__EXTRAIT DU DOCUMENT__
Edito

L’improbable

La pandémie a arrêté la jeunesse dans son élan. À d’autres époques, on aurait connu jeunesse plus véhémente dans des circonstances similaires. Pour l’instant, elle se tait. L’espérance de jours meilleurs calme-t-elle son attente ?

Toutes les époques de rupture ont montré que la machine économique et sociale redémarre rarement dans la douceur de l’éclosion d’une fleur de printemps. Aujourd’hui, il n’y a plus que des esprits fossilisés dans les « Trente glorieuses » pour penser que le relance de la consommation sur le modèle pré-Covid conduira à réalimenter tranquillement la machine. C’est oublier que la crise sanitaire est aussi – d’abord – le révélateur d’une planète menacée dans sa vie. Et pour la première fois depuis 540 millions d’années, depuis le Phanérozoïque qui a vu l’émergence de la vie sur terre, la Terre tremble face à l’une de ses propres créatures : l’homme.

__CONSIGNES__
1) Reproduisez fidèlement le passage de l'éditorial sur la pandémie qui va de « Toutes les époques » à « propres créatures : l’homme. ».
2) Poursuivez la rédaction de l'éditorial sur la pandémie à partir de sa dernière phrase.

__DONNÉES ENREGISTRÉES__

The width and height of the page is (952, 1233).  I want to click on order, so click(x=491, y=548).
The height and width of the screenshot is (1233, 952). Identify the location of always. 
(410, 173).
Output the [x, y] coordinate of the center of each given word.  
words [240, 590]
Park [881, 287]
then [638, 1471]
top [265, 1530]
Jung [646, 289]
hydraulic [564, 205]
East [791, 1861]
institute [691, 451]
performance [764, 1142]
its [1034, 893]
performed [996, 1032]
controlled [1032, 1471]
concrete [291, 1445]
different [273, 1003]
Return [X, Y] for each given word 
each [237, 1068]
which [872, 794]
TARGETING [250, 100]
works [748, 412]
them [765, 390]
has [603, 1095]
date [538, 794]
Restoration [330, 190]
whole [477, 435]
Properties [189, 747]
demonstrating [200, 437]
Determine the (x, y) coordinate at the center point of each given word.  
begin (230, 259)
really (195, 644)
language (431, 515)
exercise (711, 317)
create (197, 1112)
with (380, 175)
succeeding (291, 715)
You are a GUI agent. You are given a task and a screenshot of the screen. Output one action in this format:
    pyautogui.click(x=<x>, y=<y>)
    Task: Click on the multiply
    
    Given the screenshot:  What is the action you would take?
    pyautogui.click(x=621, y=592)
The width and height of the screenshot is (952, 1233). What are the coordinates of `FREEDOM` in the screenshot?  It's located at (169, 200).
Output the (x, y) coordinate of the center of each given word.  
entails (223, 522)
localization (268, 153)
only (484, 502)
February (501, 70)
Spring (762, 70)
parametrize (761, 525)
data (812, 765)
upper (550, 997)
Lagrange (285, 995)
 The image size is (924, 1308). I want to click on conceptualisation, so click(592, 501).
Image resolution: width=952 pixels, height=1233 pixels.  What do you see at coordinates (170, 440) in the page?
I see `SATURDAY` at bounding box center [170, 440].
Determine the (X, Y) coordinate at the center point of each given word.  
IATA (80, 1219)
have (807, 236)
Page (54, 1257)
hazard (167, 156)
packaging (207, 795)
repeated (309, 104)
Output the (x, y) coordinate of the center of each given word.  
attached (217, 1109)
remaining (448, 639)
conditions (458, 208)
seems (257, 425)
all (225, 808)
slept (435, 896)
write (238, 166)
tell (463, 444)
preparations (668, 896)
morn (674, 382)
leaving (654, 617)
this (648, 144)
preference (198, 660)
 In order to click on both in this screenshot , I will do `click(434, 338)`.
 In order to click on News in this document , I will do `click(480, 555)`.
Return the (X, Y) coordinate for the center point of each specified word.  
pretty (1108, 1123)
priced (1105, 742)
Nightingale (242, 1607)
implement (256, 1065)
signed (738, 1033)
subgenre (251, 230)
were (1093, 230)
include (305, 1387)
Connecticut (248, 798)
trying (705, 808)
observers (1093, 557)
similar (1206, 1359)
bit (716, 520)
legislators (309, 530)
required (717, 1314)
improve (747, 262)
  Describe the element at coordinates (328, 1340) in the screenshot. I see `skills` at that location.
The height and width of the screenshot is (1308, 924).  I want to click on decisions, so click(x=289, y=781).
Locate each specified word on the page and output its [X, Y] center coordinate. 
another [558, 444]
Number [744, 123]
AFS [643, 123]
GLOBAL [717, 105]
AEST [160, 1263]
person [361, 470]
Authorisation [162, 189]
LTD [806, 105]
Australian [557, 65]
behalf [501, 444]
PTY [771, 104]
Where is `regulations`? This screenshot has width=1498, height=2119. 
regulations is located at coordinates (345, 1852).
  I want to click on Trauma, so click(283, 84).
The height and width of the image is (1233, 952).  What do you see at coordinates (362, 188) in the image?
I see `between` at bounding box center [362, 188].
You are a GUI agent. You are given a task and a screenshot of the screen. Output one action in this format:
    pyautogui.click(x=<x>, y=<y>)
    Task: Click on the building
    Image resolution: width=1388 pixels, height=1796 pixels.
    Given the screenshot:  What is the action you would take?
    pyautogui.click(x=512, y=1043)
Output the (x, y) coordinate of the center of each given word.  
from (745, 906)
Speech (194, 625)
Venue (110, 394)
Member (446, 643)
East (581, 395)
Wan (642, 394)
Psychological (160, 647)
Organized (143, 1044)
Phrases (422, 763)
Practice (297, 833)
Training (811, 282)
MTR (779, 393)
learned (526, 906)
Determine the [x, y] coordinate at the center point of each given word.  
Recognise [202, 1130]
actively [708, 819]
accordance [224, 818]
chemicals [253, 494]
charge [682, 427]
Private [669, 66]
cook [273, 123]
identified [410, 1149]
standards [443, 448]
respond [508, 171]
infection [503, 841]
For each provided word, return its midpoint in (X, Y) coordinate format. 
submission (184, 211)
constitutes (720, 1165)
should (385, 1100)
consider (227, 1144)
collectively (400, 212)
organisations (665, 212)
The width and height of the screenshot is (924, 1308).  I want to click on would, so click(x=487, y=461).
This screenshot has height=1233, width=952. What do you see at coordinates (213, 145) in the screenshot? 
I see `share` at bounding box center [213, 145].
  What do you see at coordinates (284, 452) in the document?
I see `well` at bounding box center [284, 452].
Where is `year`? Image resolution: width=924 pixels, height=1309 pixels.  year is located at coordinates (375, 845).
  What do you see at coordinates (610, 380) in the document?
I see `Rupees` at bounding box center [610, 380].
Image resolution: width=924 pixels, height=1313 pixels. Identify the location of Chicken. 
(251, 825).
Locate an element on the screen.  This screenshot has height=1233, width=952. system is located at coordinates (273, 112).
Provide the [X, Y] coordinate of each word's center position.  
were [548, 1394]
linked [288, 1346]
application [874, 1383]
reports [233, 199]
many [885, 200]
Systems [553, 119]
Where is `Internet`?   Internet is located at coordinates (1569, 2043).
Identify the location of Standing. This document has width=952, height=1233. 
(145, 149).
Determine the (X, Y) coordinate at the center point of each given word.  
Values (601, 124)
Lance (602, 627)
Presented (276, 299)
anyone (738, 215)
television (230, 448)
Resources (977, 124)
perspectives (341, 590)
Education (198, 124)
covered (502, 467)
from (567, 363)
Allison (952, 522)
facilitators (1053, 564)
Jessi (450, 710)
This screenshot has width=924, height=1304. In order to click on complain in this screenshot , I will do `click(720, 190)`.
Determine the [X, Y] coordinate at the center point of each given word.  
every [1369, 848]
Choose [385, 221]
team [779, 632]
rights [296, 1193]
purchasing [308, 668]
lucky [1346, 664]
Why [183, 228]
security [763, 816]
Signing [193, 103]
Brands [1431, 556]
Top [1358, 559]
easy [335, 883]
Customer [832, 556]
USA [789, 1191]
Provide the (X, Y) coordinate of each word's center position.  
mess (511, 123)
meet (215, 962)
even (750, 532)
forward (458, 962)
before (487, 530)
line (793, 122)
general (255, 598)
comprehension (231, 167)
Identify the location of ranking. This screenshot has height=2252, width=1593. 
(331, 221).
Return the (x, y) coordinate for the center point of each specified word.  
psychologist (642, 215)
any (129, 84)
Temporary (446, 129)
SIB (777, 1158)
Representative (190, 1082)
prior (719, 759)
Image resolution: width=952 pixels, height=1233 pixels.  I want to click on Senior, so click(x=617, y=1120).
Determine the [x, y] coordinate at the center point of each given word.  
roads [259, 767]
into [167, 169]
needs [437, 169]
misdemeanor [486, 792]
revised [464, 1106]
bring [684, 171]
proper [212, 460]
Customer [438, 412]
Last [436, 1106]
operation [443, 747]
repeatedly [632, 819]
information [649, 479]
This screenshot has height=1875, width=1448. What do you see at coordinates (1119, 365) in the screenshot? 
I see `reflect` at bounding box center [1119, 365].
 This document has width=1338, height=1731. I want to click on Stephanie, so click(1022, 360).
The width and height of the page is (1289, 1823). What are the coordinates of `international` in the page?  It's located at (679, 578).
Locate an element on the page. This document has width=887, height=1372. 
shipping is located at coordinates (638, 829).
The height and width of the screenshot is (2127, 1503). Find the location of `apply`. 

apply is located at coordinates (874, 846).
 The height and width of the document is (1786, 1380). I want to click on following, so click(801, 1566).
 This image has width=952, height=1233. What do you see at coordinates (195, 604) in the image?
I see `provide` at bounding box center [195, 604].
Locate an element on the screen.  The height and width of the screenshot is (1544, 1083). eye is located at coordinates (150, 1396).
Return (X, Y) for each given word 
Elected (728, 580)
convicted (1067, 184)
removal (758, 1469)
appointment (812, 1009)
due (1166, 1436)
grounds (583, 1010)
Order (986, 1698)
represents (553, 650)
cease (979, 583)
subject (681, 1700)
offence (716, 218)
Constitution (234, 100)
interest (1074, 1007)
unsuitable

__CORRIGÉ__
1)
Toutes les époques de rupture ont montré que la machine économique et sociale redémarre rarement dans la douceur de l’éclosion d’une fleur de printemps. Aujourd’hui, il n’y a plus que des esprits fossilisés dans les « Trente glorieuses » pour penser que le relance de la consommation sur le modèle pré-Covid conduira à réalimenter tranquillement la machine. C’est oublier que la crise sanitaire est aussi – d’abord – le révélateur d’une planète menacée dans sa vie. Et pour la première fois depuis 540 millions d’années, depuis le Phanérozoïque qui a vu l’émergence de la vie sur terre, la Terre tremble face à l’une de ses propres créatures : l’homme.

2)
Les premières alertes remontent aux années 70. Mais que d’inertie, se désolent la plupart des climatologues, sociologues et autres têtes pensantes qui disposent des connaissances pour analyser rationnellement la situation. Et ils n’en ont pas fini de s’élever contre l’immobilisme. Car trop de solutions annoncées pour changer de cap sont modelées dans le moule de l’inertie. La plupart des « changements » sont en fait des « adaptations ». À cet égard, l’agriculture ne diffère pas fondamentalement des autres secteurs.

Reste l’espoir. L’espoir de l’improbable. Cet improbable duquel peut jaillir l’éclair qui illumine le chemin de l’avenir dans un grand mouvement de solidarité et de fraternité humaine. L’histoire se répétant, l’étincelle proviendra de la jeunesse. Une jeunesse en quête de sens, animée par la volonté de repartir, de surpasser les obstacles. C’est rassurant. C’est enthousiasmant.